EXERCISE OBJECTIVE -> Count the lines in the material below that contain the word "width". Reply with the number only.

DATA PROVIDED ->
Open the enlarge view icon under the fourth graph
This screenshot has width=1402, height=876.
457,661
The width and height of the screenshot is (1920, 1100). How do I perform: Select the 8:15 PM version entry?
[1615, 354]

ANSWER TO THIS PROBLEM -> 2